Neighbors also are worried about the potential impact of any blasting on their wells and septic systems. Some opponents have said the PDD mechanism shouldn't be used for a housing development in a residential neighborhood.
“Don’t sell our soul for this development,” Ken Huzi of Walnut Avenue had said during an earlier public hearing on the application.
The city engineer and Conservation Commission also have raised objections to the proposal.
How many homes to allow?
Most P&Z members said they considered the project to be too dense as proposed, and spent much of the discussion at the meeting debating how many houses to allow on the site. The proposal had 26 homes at first but then was reduced to 25 homes by the developer during the application process.
“I’m a little concerned with the density,” said Chairman Ruth Parkins, in comments echoed by other members.
Members generally debated allowing from 16 to 20 homes, before settling on 20 with a limit on the number of bedrooms as well.
Some members — particularly Parkins — said having a PDD would give them more control over what happens than having a regular subdivision.
They said while a regular subdivision would lead to fewer houses, there probably would be about the same number of bedrooms as is now likely to be approved. That’s because as many as 15 or 16 four-bedroom homes might be built there, they said.
Some members said a PDD likely means more land would remain undeveloped, and the undeveloped land essentially will become privately-owned and protected open space.
One member spoke against
The only member to indicate strong opposition to the application, even with the fewer homes, was Nancy Dickal. “I’m not comfortable with the whole process,” Dickal said.
She expressed concerns about the density and the potential impact of so many new homes on the school system. In response, McGorty said school enrollment in Shelton has been declining.
Member James Tickey was worried about the effect of any blasting, but said allowing fewer homes means there would be less blasting.
Will vote in the future
The positive consensus by P&Z members means that zoning staff now will draft approval language for the Perry Hill Estates PDD application, with a final vote to take place at a future meeting.

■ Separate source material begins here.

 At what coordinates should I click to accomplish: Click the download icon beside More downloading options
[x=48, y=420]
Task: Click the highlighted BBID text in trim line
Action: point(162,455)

The PDD is essentially a zone change to allow for the project on a conceptual basis, and specifics of the project will still need to get approval as part of the site plan process.
About the proposal
The homes in Perry Hill Estates would be unattached and individually owned but part of a common-interest community (like a condo). A homeowners’ association would oversee the roads and common land areas, including two detention ponds to handle water runoff.
The roads would be privately maintained, including snow removal operations, and the association would pay for homeowners’ trash removal as well. The property would have access to public water and city sewer.
Two parcels totaling 13.5 acres would be combined to create 12.6 acres for the development, with the rest of the land forming a lot for a separate, existing house.